» **TRECHO DO DOCUMENTO**

Para ilustrar nossa preocupação, gostaríamos de apresentar, primeiramente, algumas imagens da obra em anos anteriores.

Uma imagem especialmente emblemática que gostaríamos de destacar é a da cerimônia de oficialização da transferência do edifício para o Câmara Municipal de Santos, realizada no dia 4 de novembro de 2019. Esse evento teve grande relevância para o Legislativo santista, sendo importante notar que, naquela ocasião, a construção ainda se encontrava em um estado de conservação relativamente bom.

O ambiente festivo registrado na imagem era plenamente justificado, uma vez que a Câmara Municipal havia anunciado a realização de uma obra de restauro no importante edifício, com o objetivo de devolvê-lo à sociedade como um marco da arquitetura moderna na cidade de Santos, que possui um destacado e significativo patrimônio modernista brasileiro.
Contudo, o que constatamos durante a recente visita foi um misto de desprezo e desconsideração pelo patrimônio histórico e artístico da cidade. A premiada obra de Tozzi e Ramos encontra-se em um estado de triste e revoltante abandono e degradação.









Diante dessa grave situação de desrespeito ao patrimônio público, pelo qual diversas instâncias da prefeitura municipal de Santos deveriam zelar, o Núcleo DOCOMOMO São Paulo, em conformidade com sua missão, que é:
Salvaguardar importantes obras do Movimento Moderno, promover a troca de ideias sobre tecnologias de conservação, história e educação, resgatar o interesse pelos ideais e pela herança do movimento moderno, e suscitar a responsabilidade pela preservação dessa recente herança arquitetônica.
Solicita que sejam tomadas, com urgência, as devidas providências pelas autoridades municipais para enfrentar a gravidade dos fatos aqui relatados.
No caso da obra de Tozzi e Ramos, não se trata apenas de denunciar o abandono e a destruição de um patrimônio municipal. É imprescindível salientar a negligência em relação à gestão da coisa pública e o consequente aumento dos custos para a recuperação do bem, o que inevitavelmente onerará o erário e, portanto, impactando a sociedade como um todo.

» **APLIQUE A LEITURA**
a) Segundo o trecho do documento, em que data foi realizada a cerimônia de oficialização da transferência do edifício?
b) Por favor, condense em uma ou duas frases o parágrafo do trecho do documento iniciado por "No caso da obra de Tozzi e Ramos", preservando os fatos principais.

» **DADOS DO EXERCÍCIO**
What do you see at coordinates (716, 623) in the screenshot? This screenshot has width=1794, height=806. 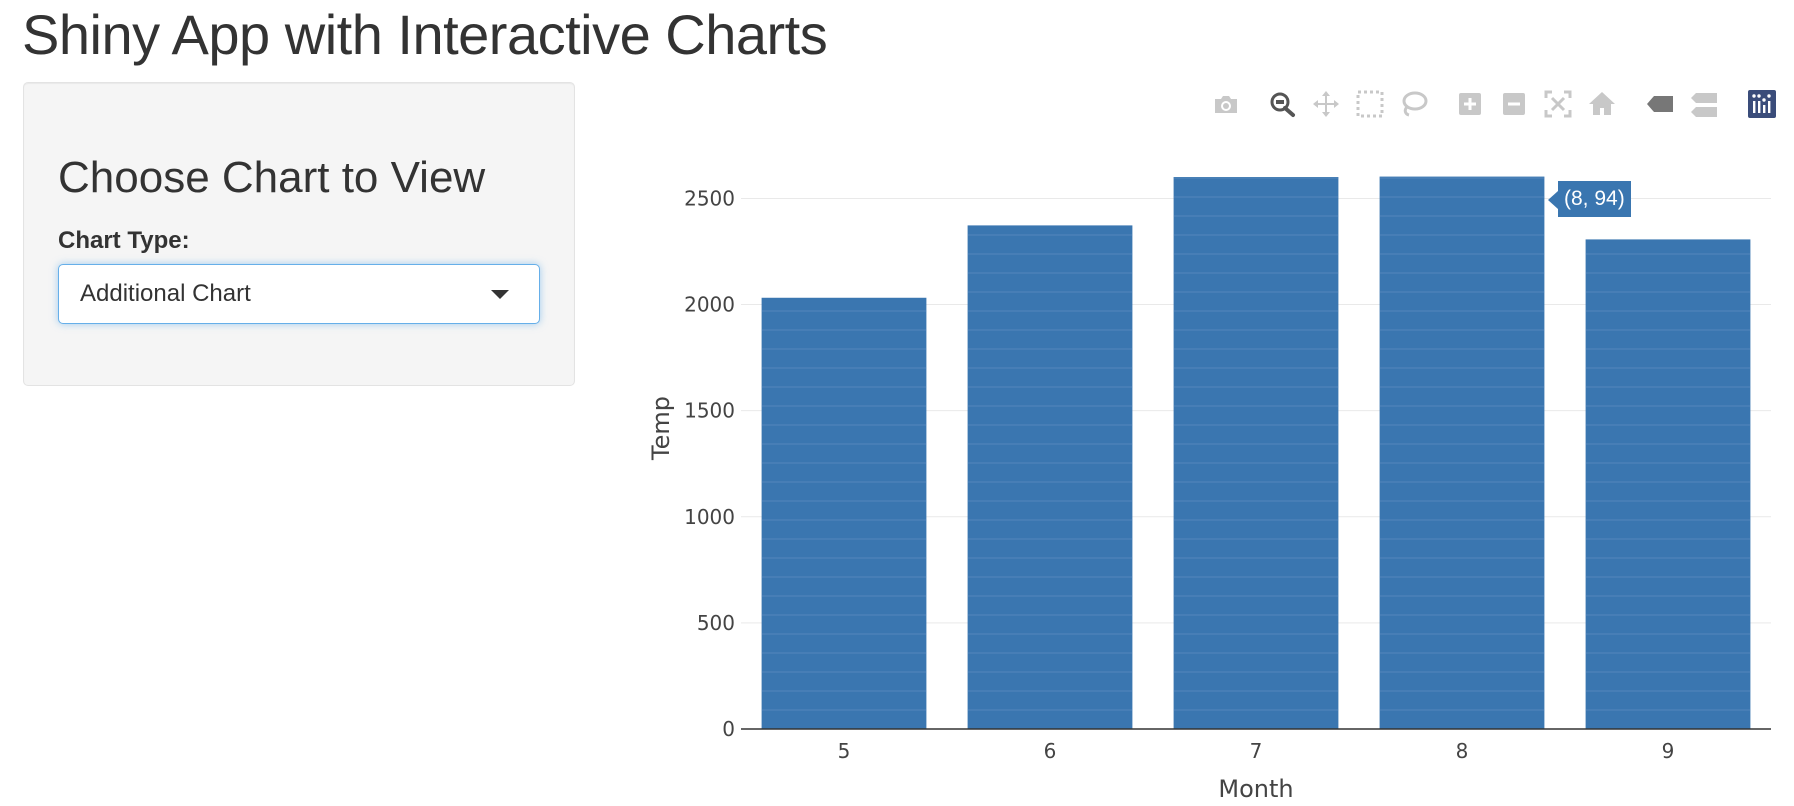 I see `y-tick-label: 500` at bounding box center [716, 623].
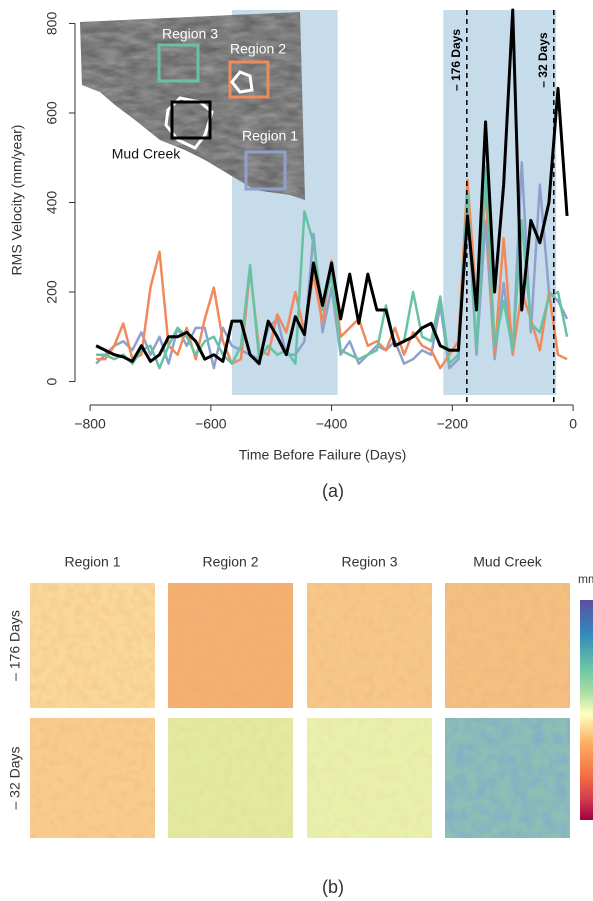 The image size is (593, 901). I want to click on y-axis-label: RMS Velocity (mm/year), so click(17, 200).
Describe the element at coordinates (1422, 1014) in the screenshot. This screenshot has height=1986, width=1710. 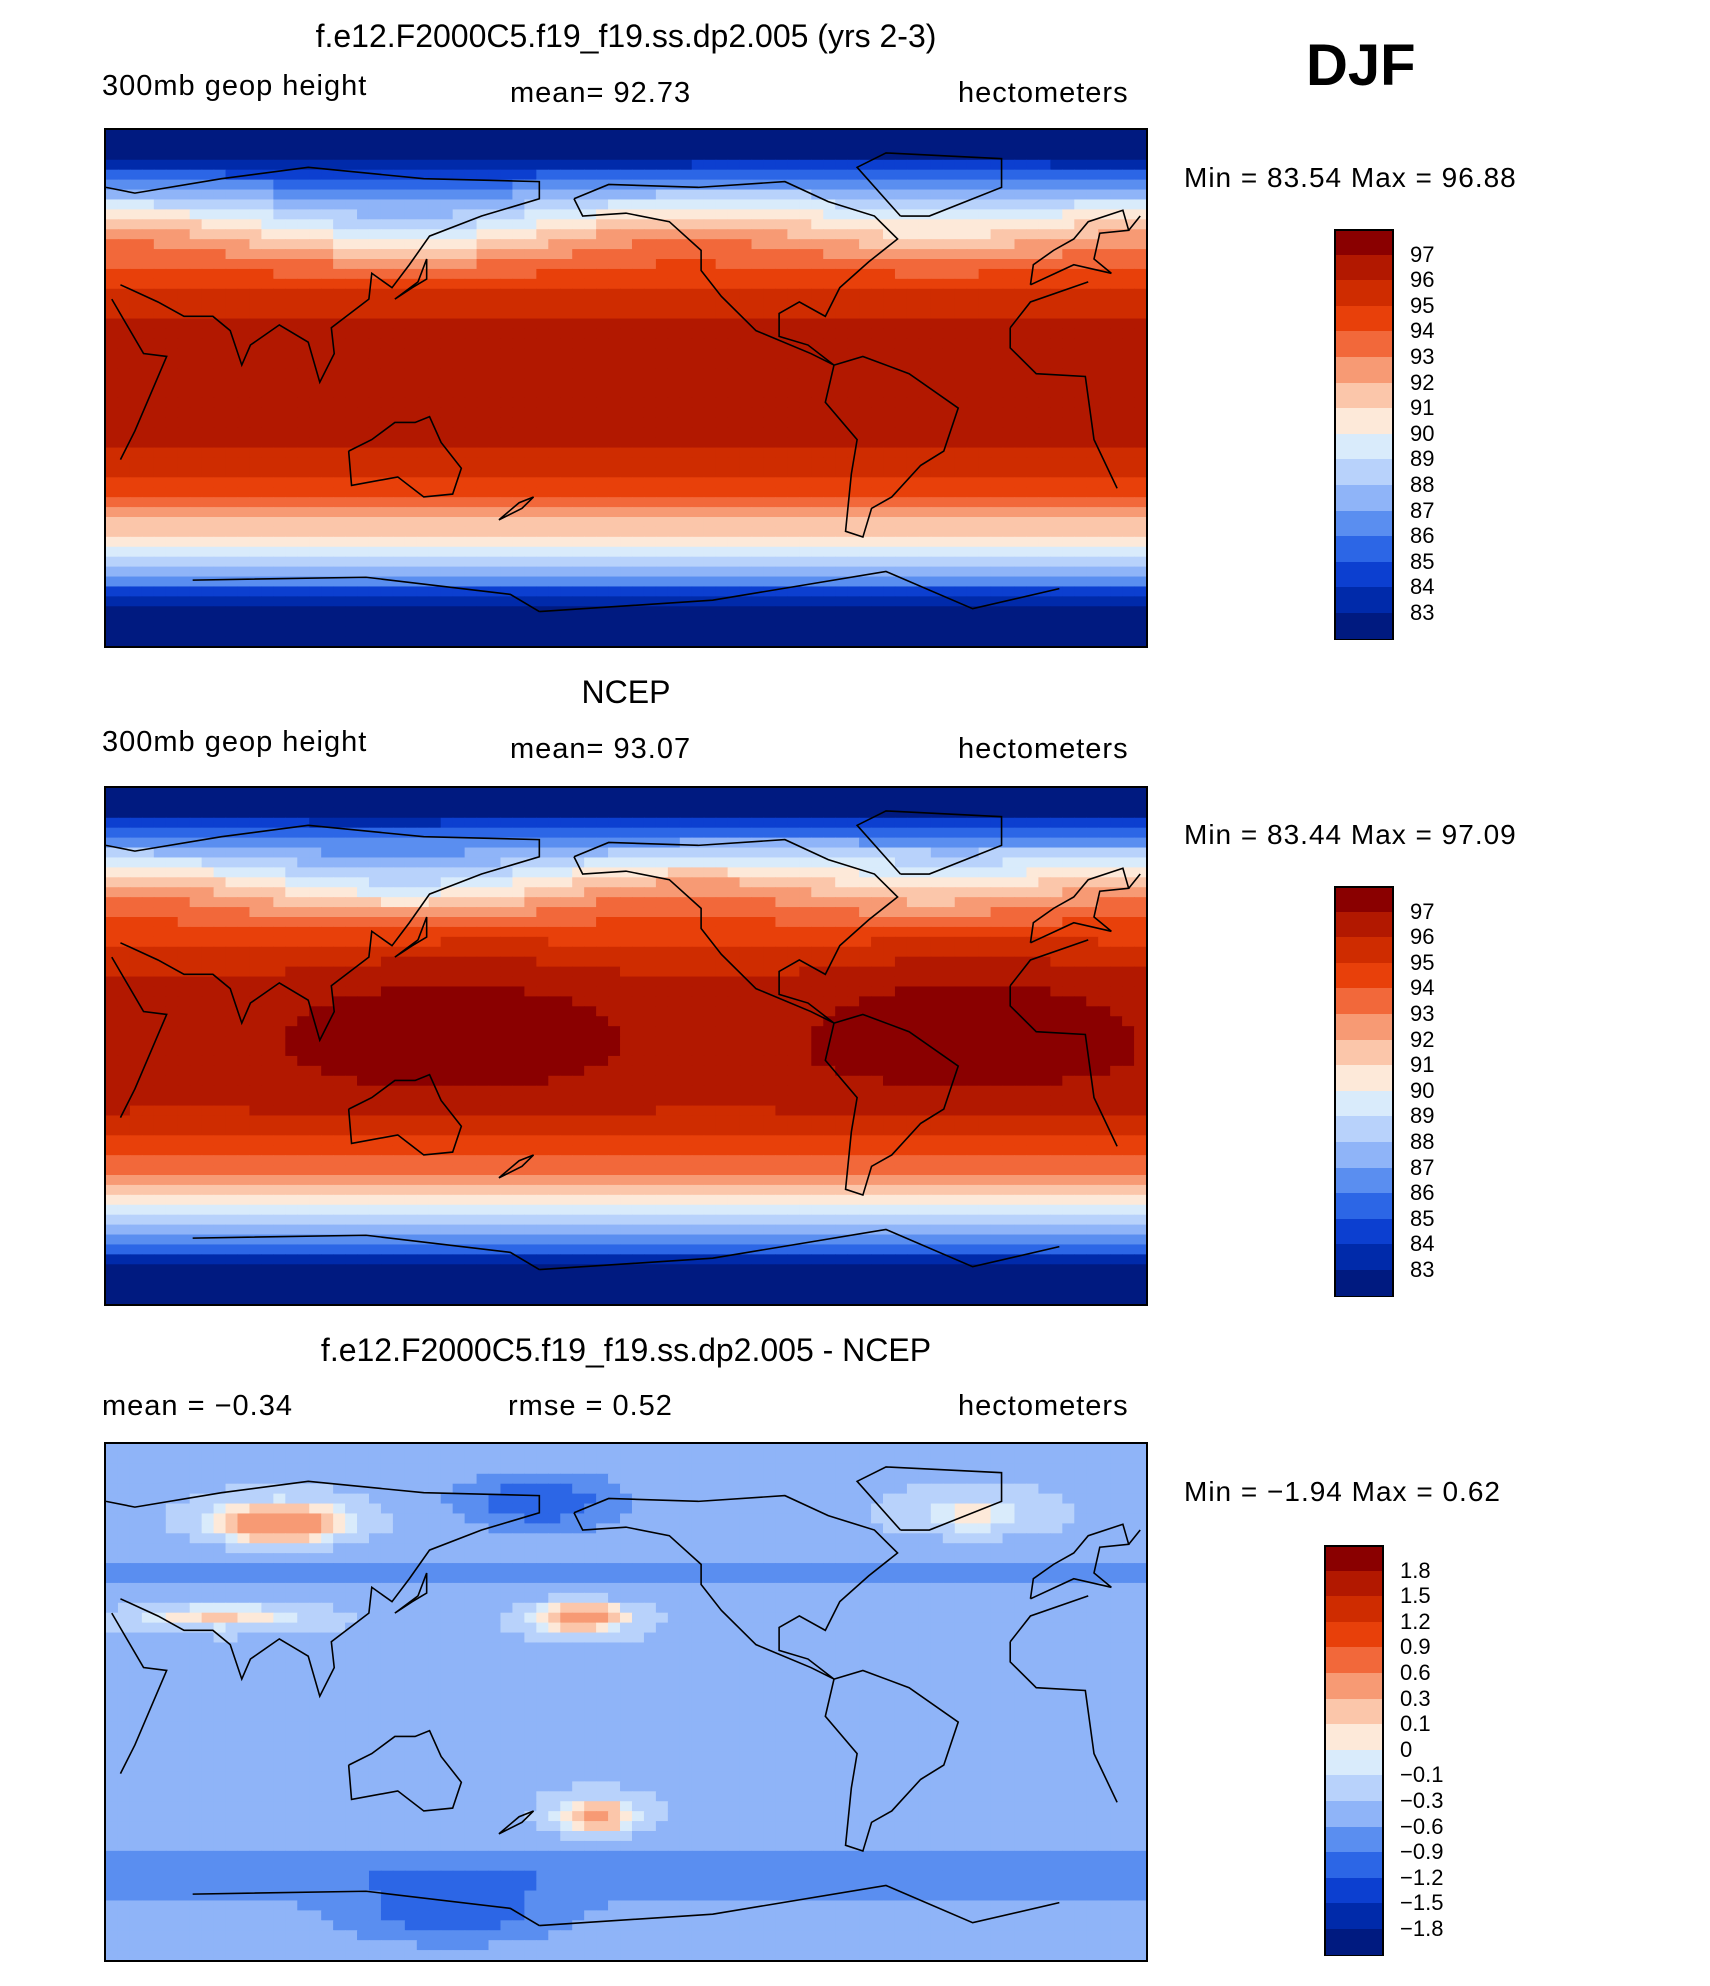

» **RESPOSTAS POR TAREFA**
a) Em 4 de novembro de 2019.

b) A obra de Tozzi e Ramos revela mais que o abandono e a destruição de um patrimônio municipal. Revela também negligência na gestão da coisa pública, que aumenta os custos de recuperação do bem e onera o erário, afetando toda a sociedade.